— begin —
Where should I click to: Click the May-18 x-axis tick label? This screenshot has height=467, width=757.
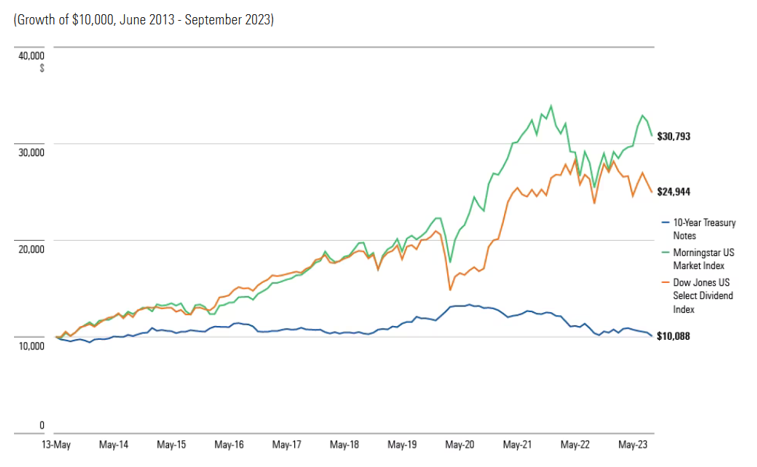coord(343,443)

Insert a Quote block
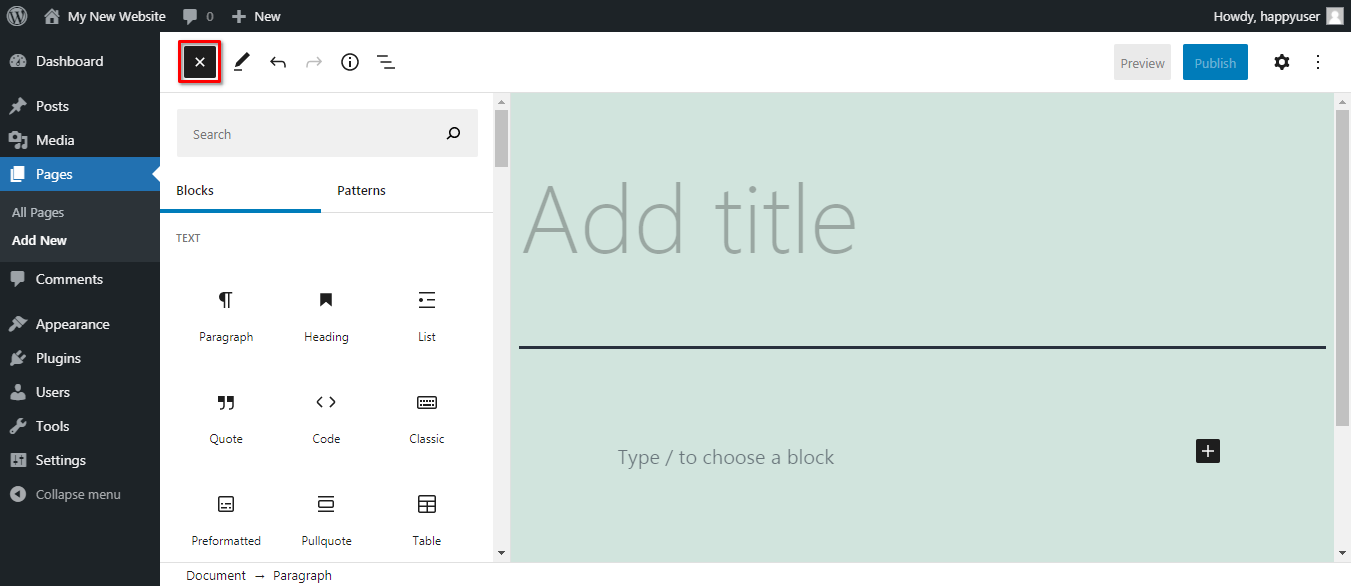click(x=226, y=418)
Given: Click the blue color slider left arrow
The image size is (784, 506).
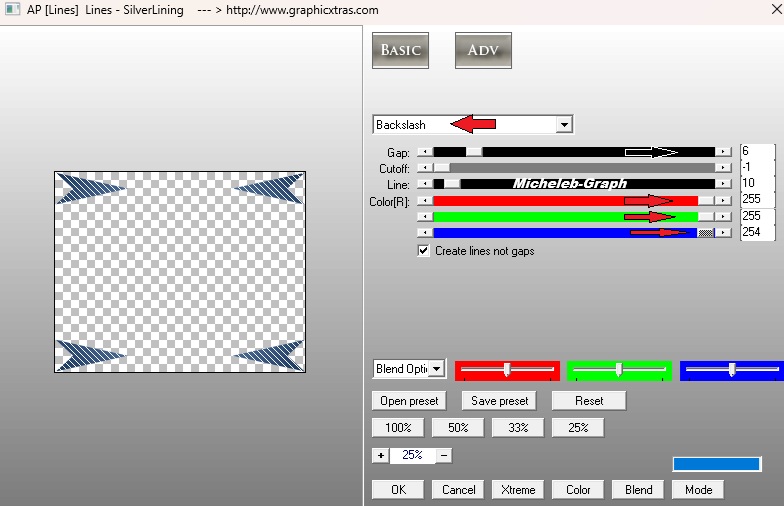Looking at the screenshot, I should pyautogui.click(x=424, y=232).
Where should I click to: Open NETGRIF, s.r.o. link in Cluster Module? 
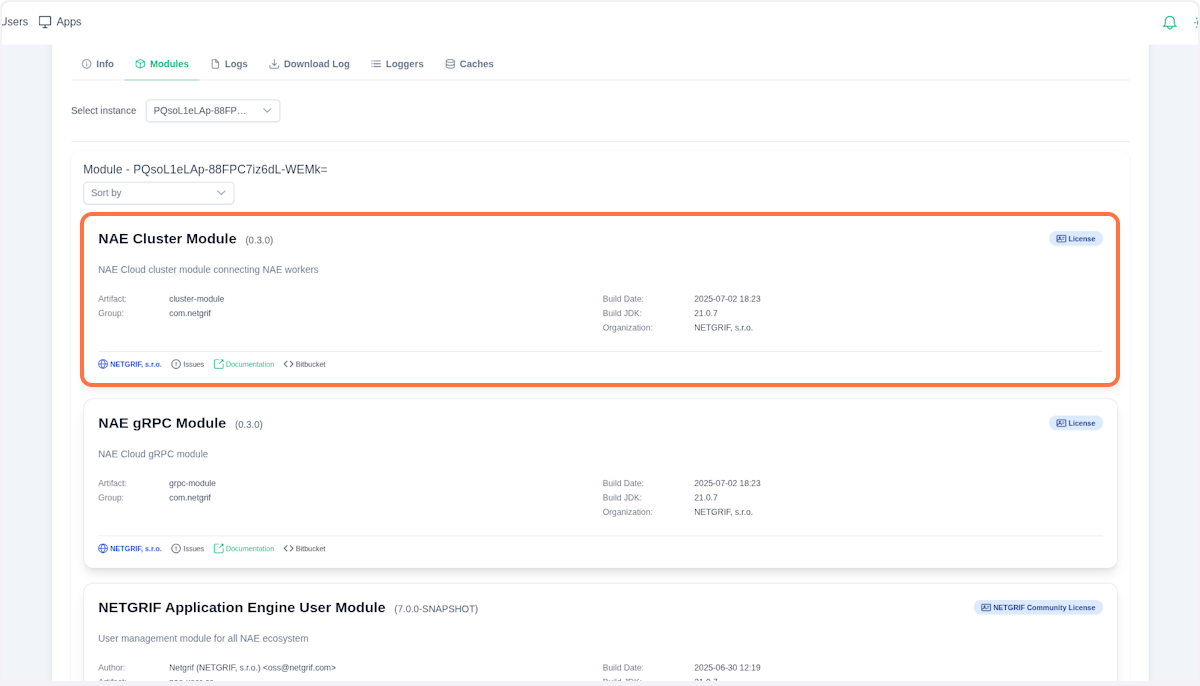pos(130,364)
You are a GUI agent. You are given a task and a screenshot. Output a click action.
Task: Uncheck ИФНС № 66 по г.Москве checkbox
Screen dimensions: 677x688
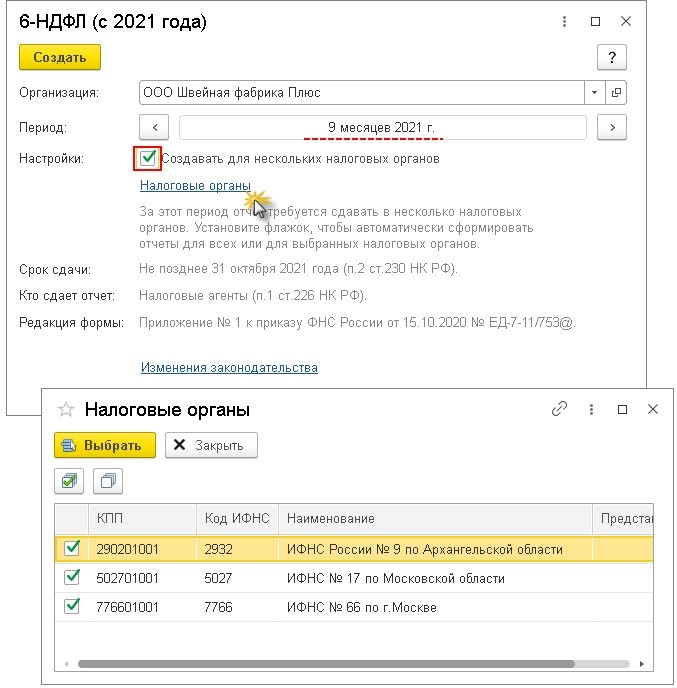[72, 606]
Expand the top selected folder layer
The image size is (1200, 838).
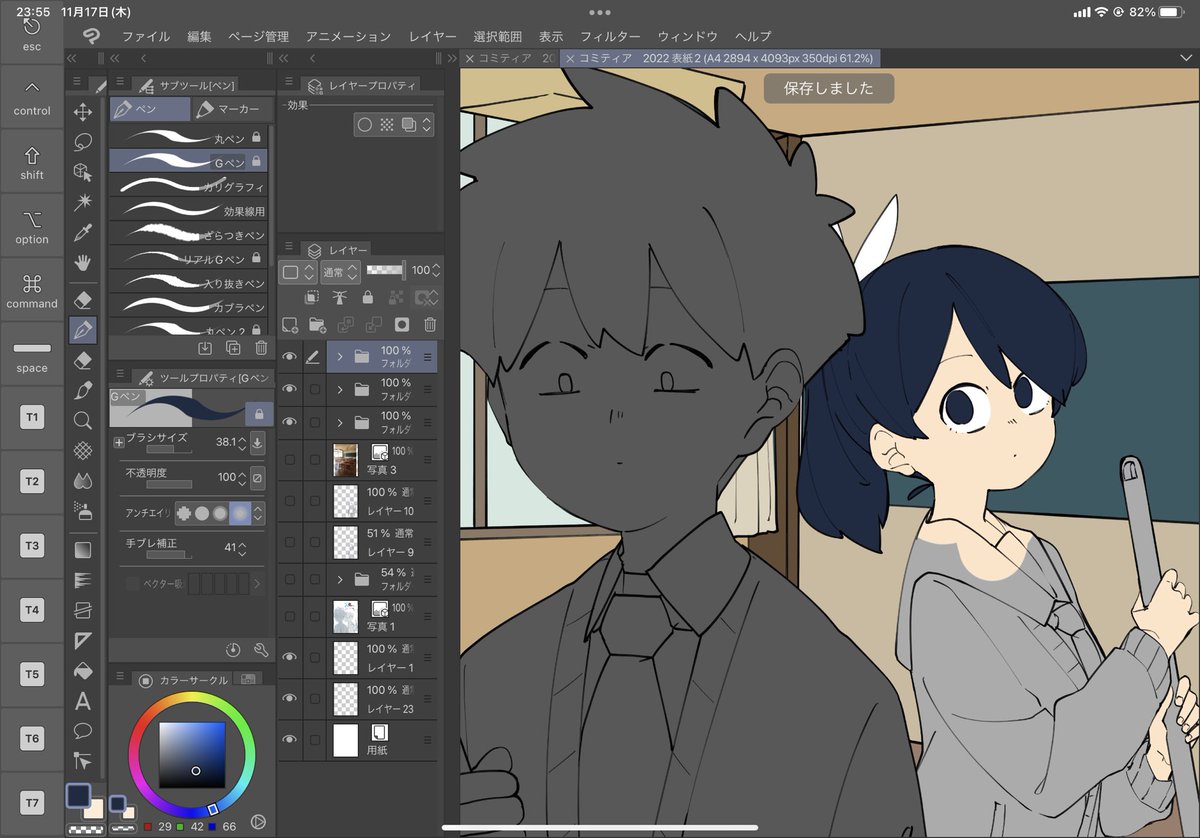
— end —
### REQUIREMENT
Copy every record above word for word, leaving out the pictures.

### SOLUTION TO THIS PROBLEM
Where should I click to: Click the May-18 x-axis tick label? This screenshot has height=467, width=757.
coord(343,443)

Insert a Quote block
click(x=226, y=418)
Given: Click the blue color slider left arrow
The image size is (784, 506).
Looking at the screenshot, I should pyautogui.click(x=424, y=232).
Where should I click to: Open NETGRIF, s.r.o. link in Cluster Module? 
pos(130,364)
You are a GUI agent. You are given a task and a screenshot. Output a click action.
Task: Uncheck ИФНС № 66 по г.Москве checkbox
Screen dimensions: 677x688
[72, 606]
Expand the top selected folder layer
The image size is (1200, 838).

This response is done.